14. Adler AI, Stevens RJ, Manley SE, Bilous RW, Cull CA, Holman RR, UKPDS GROUP. Development and progression of nephropathy in type 2 diabetes: The United Kingdom Prospective Diabetes Study (UKPDS 64). Kidney Int. 2003;63:225–32.PubMedCrossRef 15. Valk EJ, Bruijn JA, Bajema IM. Diabetic nephropathy in humans: pathologic diversity. Curr Opin Nephrol Hypertens. 2011;20:285–9.PubMedCrossRef 16. Kamijo-Ikemori A, Sugaya T, Yasuda T, Kawata T, Ota A, Tatsunami S, et al. Clinical significance of urinary liver-type fatty acid-binding protein in diabetic nephropathy of type 2 diabetic patients. Diabetes Care. 2011;34:691–6.PubMedCrossRef nearly selleckchem 17. Mima A, Arai

H, Matsubara T, Abe H, Nagai K, Tamura Y, et al. Urinary Smad1 is a novel marker to predict later onset of mesangial matrix expansion in diabetic nephropathy. Diabetes. 2008;57:1712–22.PubMedCrossRef 18. Kimura T, Ikeda H, Fujikawa J, Nomura K, Aoyama T, Wada Y, et al. Usefulness of serum cystatin C in Japanese patients with type 2 diabetes mellitus and nephropathy. Diabetes Res Clin Pract. 2009;83:e58–61.PubMedCrossRef 19. Perkins BA, Ficociello LH, Ostrander BE, Silva KH, Weinberg J, Warram JH, et al.

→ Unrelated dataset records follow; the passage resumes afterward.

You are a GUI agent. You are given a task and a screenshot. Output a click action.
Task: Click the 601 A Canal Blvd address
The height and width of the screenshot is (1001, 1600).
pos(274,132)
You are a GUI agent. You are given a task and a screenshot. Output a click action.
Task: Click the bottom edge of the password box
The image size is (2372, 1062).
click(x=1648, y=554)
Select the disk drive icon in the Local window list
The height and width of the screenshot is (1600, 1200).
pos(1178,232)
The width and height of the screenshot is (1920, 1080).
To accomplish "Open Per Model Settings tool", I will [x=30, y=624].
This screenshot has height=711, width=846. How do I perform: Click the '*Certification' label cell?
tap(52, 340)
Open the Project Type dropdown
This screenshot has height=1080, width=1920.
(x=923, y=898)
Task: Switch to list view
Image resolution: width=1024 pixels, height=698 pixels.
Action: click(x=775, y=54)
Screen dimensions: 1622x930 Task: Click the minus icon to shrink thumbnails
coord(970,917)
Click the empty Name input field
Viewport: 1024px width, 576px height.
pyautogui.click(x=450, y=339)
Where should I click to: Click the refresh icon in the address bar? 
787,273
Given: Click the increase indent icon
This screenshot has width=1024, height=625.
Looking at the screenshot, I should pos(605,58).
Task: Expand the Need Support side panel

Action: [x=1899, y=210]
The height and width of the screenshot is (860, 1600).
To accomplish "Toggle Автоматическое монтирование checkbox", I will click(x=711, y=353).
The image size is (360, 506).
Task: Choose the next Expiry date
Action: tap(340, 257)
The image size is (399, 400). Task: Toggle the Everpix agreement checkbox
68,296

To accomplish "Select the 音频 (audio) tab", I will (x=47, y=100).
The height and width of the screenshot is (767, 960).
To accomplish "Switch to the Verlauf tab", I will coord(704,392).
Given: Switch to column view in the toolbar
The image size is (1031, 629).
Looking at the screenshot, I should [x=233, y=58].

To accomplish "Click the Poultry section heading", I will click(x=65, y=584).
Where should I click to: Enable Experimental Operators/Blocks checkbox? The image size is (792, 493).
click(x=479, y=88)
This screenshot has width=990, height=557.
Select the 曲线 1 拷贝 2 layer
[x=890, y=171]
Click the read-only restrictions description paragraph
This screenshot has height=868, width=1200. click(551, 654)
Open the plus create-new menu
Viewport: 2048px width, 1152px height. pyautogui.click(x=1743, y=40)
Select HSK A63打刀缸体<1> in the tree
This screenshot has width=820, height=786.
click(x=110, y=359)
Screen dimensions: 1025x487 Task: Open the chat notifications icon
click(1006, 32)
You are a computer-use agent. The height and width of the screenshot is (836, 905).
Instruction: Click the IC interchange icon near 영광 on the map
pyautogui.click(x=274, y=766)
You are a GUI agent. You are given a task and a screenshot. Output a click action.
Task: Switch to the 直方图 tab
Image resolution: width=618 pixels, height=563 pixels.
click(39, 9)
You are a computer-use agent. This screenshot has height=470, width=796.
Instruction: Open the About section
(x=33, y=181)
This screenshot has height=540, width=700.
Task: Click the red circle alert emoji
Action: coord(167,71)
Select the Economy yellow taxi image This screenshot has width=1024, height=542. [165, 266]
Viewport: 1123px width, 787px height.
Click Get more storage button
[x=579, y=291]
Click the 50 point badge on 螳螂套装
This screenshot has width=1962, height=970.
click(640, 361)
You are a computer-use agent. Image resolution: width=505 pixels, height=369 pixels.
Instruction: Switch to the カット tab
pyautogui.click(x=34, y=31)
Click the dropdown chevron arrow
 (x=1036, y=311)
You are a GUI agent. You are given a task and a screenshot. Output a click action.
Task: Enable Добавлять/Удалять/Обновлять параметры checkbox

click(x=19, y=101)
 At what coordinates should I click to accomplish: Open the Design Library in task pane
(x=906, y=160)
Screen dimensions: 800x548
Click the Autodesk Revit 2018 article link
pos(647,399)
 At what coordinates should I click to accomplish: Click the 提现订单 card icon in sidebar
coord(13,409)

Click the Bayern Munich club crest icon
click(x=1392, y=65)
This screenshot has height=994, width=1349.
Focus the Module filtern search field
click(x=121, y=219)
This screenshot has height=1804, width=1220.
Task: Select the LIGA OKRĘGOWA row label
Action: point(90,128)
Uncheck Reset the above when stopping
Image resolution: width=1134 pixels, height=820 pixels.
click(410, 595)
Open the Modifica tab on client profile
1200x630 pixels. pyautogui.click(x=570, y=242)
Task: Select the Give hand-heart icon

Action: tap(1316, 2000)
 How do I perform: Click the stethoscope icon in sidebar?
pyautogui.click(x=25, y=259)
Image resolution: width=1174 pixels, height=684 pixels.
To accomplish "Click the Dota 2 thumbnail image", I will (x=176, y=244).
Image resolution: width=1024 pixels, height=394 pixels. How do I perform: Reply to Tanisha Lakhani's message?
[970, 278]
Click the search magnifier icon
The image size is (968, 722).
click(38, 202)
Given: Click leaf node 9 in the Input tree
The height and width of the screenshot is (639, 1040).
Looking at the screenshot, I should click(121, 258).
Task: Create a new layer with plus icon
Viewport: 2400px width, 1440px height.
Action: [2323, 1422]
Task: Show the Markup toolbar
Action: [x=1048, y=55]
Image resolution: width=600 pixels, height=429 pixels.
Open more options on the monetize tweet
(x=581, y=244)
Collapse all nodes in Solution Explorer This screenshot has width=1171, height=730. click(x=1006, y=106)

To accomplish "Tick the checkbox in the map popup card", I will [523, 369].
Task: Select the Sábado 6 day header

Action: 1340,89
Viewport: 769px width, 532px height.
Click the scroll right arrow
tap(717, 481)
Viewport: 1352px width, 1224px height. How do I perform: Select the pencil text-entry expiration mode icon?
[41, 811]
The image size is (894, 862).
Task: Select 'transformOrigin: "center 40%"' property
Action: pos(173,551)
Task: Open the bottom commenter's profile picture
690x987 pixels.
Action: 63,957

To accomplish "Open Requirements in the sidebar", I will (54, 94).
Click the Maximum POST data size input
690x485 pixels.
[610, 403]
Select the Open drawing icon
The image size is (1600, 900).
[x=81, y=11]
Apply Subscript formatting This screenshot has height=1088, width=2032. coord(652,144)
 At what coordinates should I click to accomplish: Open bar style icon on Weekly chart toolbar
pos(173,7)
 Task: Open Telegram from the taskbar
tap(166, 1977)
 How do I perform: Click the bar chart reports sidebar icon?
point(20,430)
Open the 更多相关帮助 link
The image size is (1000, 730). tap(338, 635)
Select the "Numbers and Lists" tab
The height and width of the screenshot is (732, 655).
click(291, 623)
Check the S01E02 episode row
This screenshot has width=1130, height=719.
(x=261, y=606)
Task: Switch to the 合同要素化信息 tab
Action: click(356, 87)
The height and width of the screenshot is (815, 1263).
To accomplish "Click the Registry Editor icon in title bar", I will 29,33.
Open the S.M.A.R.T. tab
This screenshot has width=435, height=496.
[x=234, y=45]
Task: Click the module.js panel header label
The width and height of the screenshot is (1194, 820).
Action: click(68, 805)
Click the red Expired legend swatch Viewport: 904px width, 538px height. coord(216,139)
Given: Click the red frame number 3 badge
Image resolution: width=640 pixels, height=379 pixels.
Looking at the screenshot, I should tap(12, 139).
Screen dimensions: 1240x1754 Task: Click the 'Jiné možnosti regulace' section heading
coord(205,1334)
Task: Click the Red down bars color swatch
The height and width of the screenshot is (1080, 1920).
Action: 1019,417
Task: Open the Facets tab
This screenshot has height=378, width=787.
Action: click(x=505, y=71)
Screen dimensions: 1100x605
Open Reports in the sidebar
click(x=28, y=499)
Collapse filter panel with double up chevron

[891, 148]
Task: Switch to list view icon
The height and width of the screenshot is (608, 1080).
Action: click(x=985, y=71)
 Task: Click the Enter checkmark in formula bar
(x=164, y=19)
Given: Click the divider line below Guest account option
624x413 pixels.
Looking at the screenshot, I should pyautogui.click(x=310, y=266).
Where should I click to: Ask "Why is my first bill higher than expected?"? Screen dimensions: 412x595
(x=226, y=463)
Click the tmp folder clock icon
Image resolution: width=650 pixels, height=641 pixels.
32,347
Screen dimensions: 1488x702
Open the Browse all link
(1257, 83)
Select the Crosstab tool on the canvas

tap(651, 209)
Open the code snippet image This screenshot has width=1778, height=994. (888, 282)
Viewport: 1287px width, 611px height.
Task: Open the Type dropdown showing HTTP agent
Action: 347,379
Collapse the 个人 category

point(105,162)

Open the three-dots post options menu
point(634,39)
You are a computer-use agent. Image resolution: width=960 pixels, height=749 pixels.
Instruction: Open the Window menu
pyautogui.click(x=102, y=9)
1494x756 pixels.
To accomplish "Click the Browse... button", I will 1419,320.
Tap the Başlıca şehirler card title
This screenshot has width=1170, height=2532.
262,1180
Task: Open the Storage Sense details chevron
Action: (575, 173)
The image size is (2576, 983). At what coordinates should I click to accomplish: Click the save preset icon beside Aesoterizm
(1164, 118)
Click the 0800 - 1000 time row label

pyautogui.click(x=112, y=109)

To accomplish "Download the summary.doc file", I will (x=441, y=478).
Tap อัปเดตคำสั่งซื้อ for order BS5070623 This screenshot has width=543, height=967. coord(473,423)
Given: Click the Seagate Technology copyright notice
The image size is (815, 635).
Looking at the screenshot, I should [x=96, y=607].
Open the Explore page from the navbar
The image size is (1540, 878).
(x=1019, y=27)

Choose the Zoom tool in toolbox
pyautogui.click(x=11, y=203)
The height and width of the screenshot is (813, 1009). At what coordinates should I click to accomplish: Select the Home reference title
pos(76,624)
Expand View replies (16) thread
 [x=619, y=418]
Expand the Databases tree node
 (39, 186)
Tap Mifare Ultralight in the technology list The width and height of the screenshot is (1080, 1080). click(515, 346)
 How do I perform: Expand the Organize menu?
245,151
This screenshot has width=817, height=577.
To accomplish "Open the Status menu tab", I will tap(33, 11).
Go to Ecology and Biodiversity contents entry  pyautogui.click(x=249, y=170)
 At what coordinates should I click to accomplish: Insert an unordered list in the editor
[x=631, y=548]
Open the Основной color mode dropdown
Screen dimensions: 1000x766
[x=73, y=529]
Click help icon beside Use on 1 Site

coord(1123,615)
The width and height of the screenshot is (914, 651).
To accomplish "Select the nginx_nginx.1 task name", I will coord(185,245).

Microalbuminuria and the risk for early progressive renal function decline in type 1 diabetes. J Am Soc Nephrol. 2007;18:1353–61.PubMedCrossRef 20. Levey AS, de Jong PE, Coresh J, Nahas ME, Astor BC, Matsushita K, et al. The definition, classification and prognosis of chronic kidney disease: a KDIGO Controversies Conference report. Kidney Int. 2011;80:17–28.PubMedCrossRef 21. Yokoyama H, Sone H, Oishi M, Kawai K, Fukumoto Y, Kobayashi M, Japan Diabetes Clinical Data Management Study Group. Prevalence of albuminuria and renal insufficiency and associated clinical factors in type 2 diabetes: the Japan Diabetes Clinical Data Management study (JDDM15). Nephrol Dial Transplant. 2009;24:1212–9.PubMedCrossRef 22. Caramori ML, Floretto P, Mauer M. Low glomerular filtration rate in normoalbuminuric type 1 diabetic patients: an indicator of more advanced glomerular lesions. Diabetes. 2003;52:1036–40.PubMedCrossRef 23.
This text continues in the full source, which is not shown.